══ Source passage

Simple, fast, opinionated list management for agentic workflows.

OpenClaw Plugin

Lister is primarily structured as a native OpenClaw plugin.

In practice that means:

  • OpenClaw loads the package through the plugin entry exported from src/index.ts
  • the plugin registers one tool, lister
  • that tool exposes a small command surface for creating lists, inspecting them, and mutating items
  • list data is persisted locally in a lister-store directory scoped to the current workspace or agent runtime context

The project is deliberately split so the OpenClaw-specific integration stays thin. The core behavior lives in the shared TypeScript command and service layers, which means the same internal machinery can also support direct library usage and future surfaces such as a CLI if needed.

High-Level Concepts

There are a few core concepts worth understanding before reading the code.

1. One Tool, Many Commands

Lister is exposed to OpenClaw as a single tool with an action field. That action maps to a command such as:

  • commandGetAll
  • typeGetAll
  • listCreate
  • listsGet
  • listRemove
  • itemCreate
  • itemGetAll
  • itemUpdate
  • itemRemove
  • listClear
  • status

Each command lives in its own file under src/commands/ and owns its own metadata, argument parsing, and execution logic.

════
══ Information shown

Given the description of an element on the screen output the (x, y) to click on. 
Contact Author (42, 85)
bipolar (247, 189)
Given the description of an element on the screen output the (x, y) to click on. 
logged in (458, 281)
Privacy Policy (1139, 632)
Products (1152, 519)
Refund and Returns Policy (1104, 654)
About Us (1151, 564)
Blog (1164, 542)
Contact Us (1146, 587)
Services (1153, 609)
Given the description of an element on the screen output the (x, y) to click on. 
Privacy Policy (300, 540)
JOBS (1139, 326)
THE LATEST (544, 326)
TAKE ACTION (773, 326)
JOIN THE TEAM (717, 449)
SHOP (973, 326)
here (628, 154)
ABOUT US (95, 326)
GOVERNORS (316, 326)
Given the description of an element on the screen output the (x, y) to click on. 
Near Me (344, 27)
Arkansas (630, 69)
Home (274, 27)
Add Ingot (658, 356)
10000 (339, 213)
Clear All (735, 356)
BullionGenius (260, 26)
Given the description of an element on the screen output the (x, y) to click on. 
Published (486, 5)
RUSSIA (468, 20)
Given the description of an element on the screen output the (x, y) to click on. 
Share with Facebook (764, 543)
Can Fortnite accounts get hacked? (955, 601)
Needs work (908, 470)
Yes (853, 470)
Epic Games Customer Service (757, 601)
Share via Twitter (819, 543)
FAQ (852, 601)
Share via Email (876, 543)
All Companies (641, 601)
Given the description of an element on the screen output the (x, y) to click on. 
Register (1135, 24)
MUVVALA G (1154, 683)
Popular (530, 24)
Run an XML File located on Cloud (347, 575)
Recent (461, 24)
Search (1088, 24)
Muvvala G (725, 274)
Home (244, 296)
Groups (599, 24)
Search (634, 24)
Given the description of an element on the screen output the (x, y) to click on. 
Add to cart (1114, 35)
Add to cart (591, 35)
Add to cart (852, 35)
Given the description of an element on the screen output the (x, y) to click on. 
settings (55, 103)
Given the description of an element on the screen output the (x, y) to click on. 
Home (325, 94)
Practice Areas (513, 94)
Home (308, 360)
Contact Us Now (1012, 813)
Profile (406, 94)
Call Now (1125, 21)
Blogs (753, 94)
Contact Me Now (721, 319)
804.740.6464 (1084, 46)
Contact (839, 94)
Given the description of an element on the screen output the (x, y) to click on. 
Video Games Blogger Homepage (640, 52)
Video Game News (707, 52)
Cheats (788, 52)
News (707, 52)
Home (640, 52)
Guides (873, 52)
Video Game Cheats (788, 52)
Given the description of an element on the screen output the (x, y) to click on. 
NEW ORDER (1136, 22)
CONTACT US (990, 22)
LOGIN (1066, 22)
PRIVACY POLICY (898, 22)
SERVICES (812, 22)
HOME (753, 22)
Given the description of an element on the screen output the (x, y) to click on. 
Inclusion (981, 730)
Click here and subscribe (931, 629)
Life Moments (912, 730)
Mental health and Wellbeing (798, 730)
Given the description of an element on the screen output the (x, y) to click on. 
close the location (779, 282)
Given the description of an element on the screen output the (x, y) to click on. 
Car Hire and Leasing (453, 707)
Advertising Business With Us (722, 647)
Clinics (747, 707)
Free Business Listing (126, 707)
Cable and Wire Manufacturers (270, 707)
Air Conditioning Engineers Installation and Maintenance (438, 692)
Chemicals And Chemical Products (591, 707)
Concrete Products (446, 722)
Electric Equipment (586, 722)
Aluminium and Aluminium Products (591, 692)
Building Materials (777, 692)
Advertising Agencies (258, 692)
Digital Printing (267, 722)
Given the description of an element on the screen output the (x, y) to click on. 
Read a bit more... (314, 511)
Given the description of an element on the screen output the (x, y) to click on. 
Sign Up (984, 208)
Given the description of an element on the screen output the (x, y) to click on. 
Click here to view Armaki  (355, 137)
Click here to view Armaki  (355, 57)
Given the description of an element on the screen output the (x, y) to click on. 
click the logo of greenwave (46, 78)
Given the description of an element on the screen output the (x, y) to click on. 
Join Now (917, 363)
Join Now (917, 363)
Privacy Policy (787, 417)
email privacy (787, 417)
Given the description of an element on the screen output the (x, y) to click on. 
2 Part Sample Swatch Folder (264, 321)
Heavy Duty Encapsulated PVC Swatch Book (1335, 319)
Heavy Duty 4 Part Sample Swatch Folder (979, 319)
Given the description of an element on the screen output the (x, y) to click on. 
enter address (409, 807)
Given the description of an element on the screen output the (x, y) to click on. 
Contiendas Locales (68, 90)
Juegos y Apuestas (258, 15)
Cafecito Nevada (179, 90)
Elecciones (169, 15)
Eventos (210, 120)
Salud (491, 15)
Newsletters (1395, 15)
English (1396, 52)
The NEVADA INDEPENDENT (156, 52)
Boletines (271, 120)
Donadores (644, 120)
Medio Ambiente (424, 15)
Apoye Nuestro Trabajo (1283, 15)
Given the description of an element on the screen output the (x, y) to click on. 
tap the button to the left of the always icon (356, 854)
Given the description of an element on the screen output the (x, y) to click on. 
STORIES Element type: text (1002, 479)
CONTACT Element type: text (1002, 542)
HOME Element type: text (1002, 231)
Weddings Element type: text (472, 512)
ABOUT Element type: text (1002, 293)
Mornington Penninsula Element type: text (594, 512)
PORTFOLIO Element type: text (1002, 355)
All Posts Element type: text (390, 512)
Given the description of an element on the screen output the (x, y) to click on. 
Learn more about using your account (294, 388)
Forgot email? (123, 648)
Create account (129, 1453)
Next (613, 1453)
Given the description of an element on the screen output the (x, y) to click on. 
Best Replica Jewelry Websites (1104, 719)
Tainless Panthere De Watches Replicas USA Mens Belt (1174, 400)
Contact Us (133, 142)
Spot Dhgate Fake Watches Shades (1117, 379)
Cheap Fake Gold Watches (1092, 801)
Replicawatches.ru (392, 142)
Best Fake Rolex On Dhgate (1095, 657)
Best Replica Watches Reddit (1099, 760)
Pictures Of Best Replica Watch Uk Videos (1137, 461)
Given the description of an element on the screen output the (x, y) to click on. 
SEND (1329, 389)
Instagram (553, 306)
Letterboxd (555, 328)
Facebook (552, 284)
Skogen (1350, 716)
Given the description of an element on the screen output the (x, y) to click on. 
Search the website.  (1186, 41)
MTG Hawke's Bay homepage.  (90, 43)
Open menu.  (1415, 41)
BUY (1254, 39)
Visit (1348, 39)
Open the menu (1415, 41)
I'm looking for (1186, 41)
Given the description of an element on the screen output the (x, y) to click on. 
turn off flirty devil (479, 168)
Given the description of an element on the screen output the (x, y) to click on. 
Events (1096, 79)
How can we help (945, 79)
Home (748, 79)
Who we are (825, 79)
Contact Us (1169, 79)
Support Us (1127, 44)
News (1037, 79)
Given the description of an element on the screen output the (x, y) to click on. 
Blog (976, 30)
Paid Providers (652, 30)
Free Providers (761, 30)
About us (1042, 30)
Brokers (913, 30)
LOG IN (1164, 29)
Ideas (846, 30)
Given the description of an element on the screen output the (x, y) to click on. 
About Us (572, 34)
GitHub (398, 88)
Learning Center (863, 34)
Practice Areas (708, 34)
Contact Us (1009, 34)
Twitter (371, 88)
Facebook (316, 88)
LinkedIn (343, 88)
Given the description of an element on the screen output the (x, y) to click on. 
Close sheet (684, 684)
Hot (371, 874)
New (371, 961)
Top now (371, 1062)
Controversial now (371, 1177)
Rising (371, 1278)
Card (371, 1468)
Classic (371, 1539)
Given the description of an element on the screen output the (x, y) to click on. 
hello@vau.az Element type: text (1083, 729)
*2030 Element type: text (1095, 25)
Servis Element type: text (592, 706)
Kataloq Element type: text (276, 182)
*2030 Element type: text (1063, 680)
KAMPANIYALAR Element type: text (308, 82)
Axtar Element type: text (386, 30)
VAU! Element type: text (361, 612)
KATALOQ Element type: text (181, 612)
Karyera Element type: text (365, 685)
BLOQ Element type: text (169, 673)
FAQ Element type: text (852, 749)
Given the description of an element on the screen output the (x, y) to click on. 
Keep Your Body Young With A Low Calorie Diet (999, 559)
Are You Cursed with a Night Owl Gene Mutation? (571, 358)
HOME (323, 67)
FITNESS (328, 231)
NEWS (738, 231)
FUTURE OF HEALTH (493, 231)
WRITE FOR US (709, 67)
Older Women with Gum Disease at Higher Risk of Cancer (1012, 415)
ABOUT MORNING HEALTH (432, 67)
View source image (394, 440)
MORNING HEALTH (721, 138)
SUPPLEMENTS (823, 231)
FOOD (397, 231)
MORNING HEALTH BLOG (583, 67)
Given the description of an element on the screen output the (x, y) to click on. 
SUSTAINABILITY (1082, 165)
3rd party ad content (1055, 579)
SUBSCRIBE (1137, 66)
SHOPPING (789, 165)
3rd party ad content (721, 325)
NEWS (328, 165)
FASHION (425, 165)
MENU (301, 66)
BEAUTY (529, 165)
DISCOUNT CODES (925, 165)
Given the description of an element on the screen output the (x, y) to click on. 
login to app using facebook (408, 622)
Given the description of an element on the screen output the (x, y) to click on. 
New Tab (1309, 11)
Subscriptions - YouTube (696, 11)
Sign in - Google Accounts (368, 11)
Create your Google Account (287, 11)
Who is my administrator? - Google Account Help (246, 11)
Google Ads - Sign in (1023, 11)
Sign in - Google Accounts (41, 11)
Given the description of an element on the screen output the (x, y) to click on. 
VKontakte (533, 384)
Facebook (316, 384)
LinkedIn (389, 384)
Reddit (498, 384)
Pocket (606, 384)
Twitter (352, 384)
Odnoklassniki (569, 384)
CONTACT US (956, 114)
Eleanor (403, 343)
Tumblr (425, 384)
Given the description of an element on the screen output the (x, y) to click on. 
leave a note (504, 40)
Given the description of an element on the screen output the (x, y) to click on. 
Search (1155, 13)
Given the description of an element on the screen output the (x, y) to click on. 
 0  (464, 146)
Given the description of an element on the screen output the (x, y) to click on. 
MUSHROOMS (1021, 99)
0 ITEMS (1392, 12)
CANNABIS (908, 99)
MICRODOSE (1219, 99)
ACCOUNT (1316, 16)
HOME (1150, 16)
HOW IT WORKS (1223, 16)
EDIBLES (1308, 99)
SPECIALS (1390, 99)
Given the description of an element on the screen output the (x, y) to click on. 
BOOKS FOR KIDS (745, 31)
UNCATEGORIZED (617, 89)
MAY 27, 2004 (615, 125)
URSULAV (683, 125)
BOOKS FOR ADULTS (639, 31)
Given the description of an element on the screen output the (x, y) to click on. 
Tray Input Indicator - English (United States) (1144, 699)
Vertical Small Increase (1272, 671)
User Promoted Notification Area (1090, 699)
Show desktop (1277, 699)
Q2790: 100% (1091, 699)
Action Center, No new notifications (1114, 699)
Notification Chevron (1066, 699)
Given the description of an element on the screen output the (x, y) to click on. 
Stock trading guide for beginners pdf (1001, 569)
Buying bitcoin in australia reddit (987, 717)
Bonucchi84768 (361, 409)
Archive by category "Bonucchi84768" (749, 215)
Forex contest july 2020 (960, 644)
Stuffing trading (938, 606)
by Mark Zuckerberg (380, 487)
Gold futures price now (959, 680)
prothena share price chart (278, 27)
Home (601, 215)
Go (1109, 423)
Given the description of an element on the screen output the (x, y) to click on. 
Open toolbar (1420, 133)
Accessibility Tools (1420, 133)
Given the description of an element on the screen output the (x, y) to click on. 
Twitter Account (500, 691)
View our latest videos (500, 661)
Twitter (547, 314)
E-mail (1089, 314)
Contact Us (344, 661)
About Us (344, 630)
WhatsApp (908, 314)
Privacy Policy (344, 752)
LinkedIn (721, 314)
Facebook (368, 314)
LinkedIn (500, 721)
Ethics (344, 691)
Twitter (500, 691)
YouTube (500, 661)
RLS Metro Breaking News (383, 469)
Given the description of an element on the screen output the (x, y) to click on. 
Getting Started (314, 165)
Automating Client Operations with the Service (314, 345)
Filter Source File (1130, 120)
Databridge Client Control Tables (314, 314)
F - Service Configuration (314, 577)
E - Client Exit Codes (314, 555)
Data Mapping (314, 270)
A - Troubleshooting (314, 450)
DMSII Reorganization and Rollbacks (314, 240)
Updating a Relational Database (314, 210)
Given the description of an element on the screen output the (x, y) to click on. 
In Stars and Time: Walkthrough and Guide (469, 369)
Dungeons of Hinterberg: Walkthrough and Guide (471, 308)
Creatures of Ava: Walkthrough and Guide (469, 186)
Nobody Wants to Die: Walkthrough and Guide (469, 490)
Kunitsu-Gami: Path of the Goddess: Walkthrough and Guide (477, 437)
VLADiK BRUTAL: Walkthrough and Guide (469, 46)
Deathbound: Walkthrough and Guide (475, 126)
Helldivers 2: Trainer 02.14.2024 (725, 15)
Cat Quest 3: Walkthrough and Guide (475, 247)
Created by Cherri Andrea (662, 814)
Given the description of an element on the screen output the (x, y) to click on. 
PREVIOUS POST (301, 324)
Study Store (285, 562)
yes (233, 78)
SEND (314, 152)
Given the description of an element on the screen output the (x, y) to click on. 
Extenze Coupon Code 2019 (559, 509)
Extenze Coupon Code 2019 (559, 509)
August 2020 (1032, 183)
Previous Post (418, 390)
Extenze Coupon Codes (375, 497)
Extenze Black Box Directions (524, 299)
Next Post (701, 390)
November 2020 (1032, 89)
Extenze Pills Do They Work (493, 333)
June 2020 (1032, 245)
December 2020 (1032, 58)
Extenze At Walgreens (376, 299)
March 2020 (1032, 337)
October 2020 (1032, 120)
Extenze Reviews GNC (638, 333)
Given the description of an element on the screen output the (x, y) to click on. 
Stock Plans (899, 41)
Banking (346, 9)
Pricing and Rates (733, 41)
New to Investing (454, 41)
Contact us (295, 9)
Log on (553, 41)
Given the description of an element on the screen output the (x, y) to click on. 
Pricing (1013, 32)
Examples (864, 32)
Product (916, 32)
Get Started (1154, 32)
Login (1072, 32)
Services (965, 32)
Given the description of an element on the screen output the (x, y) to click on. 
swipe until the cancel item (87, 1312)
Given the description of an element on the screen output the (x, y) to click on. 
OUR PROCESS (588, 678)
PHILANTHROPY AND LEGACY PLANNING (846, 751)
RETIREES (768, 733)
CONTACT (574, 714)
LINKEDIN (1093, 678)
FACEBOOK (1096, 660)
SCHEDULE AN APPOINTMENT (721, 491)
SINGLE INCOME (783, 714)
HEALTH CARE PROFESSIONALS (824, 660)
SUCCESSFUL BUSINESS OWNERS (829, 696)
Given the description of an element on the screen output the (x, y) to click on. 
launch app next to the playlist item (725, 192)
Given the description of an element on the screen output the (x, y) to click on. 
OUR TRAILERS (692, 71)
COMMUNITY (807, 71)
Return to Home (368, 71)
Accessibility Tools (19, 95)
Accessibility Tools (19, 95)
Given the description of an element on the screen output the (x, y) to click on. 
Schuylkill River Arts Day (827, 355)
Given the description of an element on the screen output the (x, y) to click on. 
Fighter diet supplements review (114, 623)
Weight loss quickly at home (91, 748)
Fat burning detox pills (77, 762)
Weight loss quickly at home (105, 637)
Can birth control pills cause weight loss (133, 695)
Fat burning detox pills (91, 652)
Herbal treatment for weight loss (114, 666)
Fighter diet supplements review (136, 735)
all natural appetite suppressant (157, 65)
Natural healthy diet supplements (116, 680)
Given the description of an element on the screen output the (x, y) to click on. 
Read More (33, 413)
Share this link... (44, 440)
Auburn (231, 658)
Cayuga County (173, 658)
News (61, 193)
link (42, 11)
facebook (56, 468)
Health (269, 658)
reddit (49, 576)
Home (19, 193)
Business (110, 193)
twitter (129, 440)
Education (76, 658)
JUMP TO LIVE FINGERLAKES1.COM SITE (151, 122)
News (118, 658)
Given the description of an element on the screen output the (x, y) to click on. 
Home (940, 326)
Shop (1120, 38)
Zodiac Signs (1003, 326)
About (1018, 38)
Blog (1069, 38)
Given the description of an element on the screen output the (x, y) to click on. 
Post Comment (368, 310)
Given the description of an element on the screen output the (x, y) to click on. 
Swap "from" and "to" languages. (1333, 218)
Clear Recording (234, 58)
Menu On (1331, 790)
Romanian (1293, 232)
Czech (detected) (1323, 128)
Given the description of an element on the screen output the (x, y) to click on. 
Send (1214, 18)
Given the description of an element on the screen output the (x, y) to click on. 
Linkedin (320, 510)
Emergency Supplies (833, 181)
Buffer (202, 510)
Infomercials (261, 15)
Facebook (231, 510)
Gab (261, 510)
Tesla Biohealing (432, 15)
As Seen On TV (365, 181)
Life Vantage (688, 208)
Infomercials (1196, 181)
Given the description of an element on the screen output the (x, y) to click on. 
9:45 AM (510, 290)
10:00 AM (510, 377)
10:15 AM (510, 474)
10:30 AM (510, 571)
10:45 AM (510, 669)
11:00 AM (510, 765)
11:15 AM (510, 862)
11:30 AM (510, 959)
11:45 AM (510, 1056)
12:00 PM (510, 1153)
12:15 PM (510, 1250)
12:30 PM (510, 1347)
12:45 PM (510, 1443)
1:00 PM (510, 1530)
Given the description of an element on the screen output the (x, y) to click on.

════

**The task**:
According to the Lister passage, where does each command live?

**Result for this exercise**:
Each command lives in its own file under src/commands/.